Las tensiones en torno a lo ocurrido durante la última marcha vuelven a ocupar la agenda pública. En esta oportunidad, quien salió a hacer declaraciones fue Monteoliva, quien se pronunció sobre las acciones de uno de los efectivos de seguridad que intervino en la protesta.
Según el funcionario, el agente utilizó un dispositivo específicamente diseñado para generar sonoridad sin causar daño físico. «Se trata de un arma de estruendo», precisó, destacando que su única función es producir ruido como elemento disuasivo.
Esta aclaración llega en medio del debate que divide las opiniones sobre los procedimientos empleados por la policía en eventos de concentración ciudadana.
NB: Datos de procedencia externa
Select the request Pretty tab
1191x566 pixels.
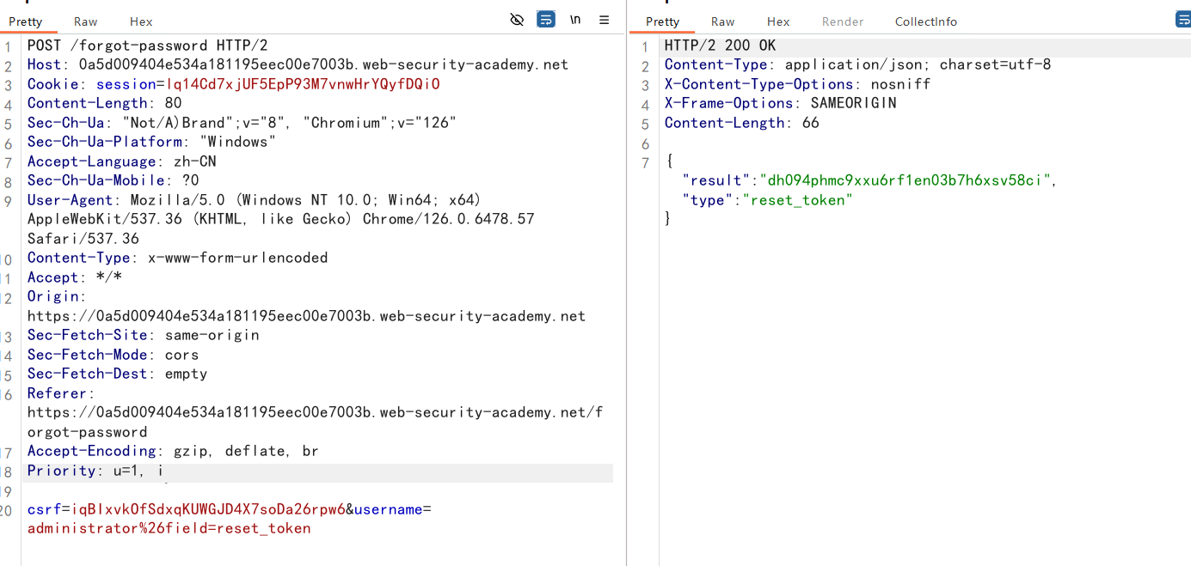[26, 21]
Mientras algunos sectores critican el uso de cualquier tipo de armamento en manifestaciones, otros argumentan que estos recursos son legítimos cuando se utilizan dentro de los marcos regulatorios establecidos.
Monteoliva enfatizó que no se trataba de un arma convencional con capacidad lesiva. La caracterización del dispositivo como un elemento de «estruendo» busca diferenciarla de otras herramientas de control que sí pueden ocasionar lesiones. Este tipo de artefactos son ampliamente utilizados en operativos policiales alrededor del mundo.
La polémica resurge en un contexto donde los organismos de derechos humanos y grupos de activistas mantienen una vigilancia constante sobre los procedimientos de seguridad en espacios públicos. Cada incidente durante una marcha genera réplicas en redes sociales y cuestionamientos sobre si existe un uso desproporcionado de la fuerza.
Desde la perspectiva oficial, la intervención fue proporcional a las circunstancias. Sin embargo, aún queda pendiente escuchar la posición de otros actores involucrados en los hechos, incluyendo a manifestantes y observadores independientes que estuvieron presentes en el lugar.